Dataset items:
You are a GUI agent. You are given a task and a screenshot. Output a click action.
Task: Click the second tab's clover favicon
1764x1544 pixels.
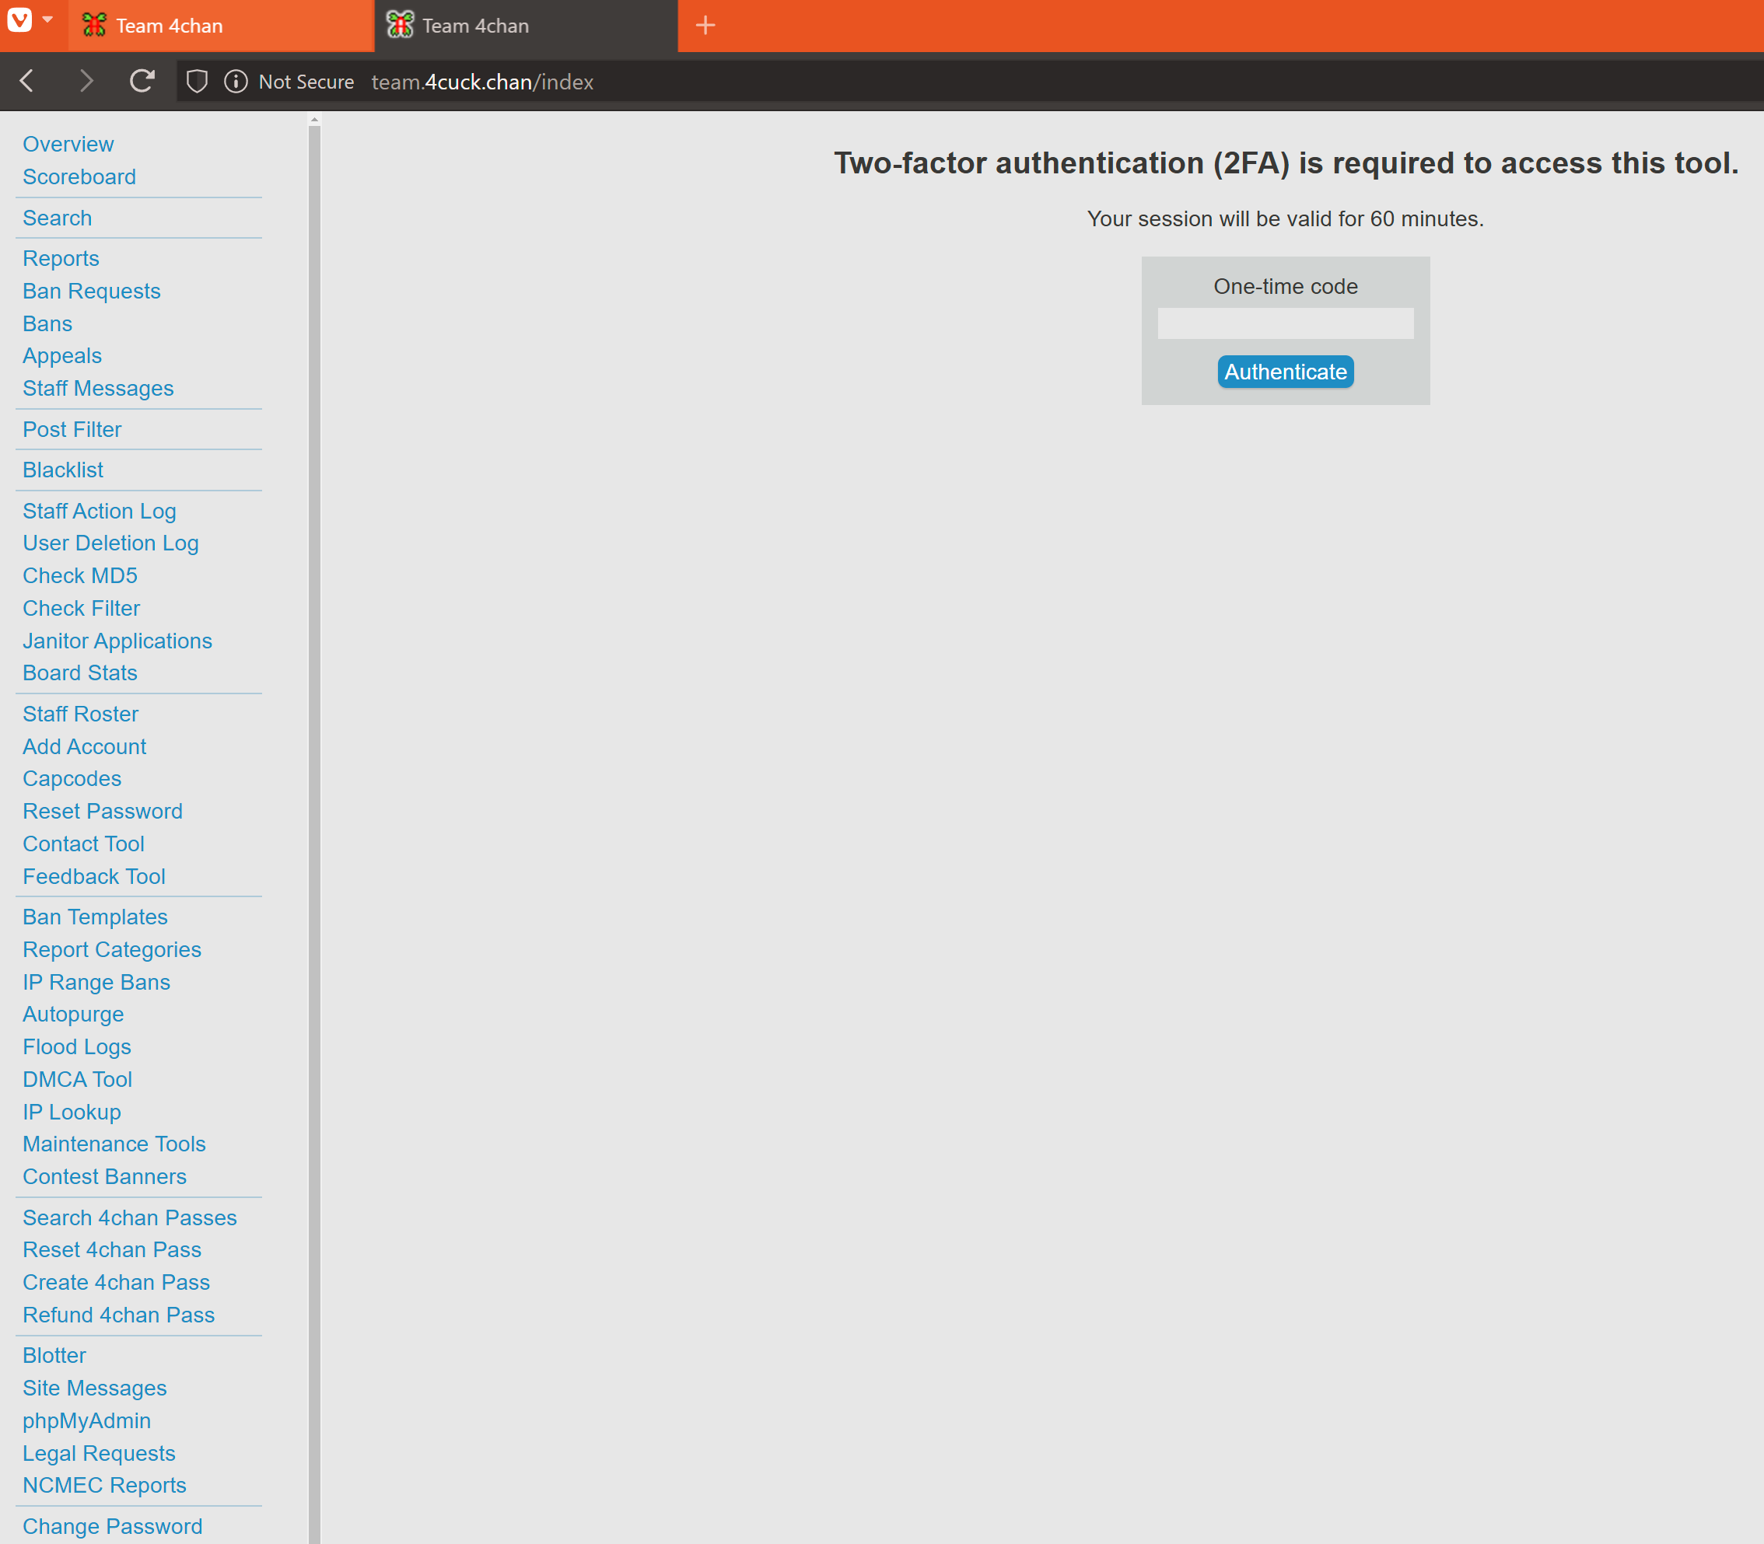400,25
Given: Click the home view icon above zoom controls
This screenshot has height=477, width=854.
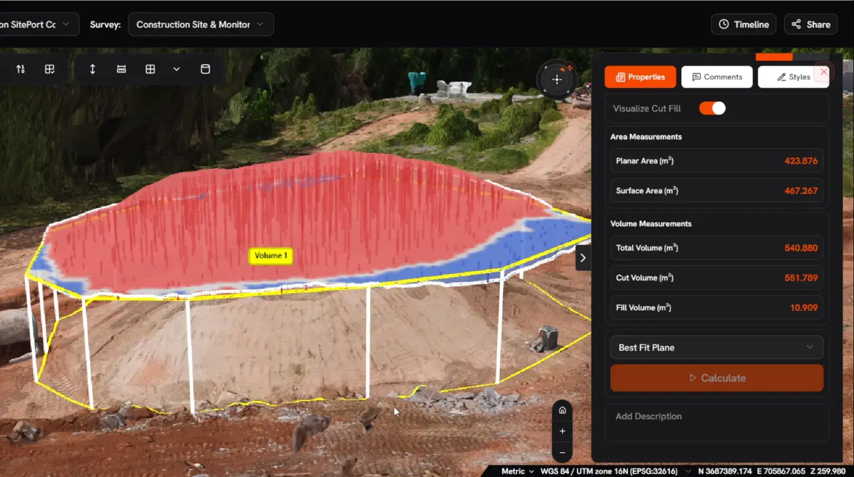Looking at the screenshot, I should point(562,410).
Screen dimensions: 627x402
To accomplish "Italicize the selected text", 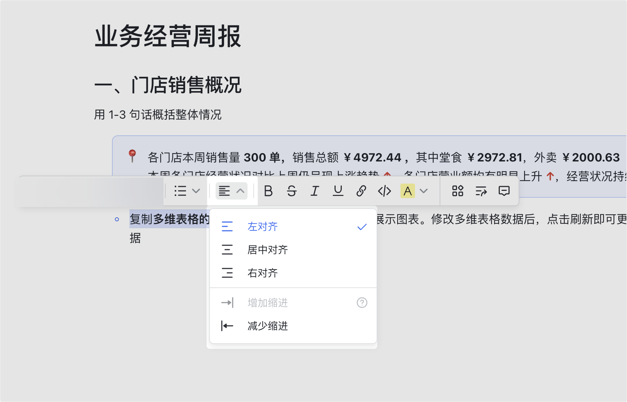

◆ WORK INSTRUCTIONS
Can the lines from the one with "Given: Click the" to the end of the records above be quoted exactly, both ends included, with every picture omitted?

◆ RESPONSE TO THE EXERCISE
Given: Click the home view icon above zoom controls
This screenshot has height=477, width=854.
Looking at the screenshot, I should point(562,410).
Screen dimensions: 627x402
To accomplish "Italicize the selected text", 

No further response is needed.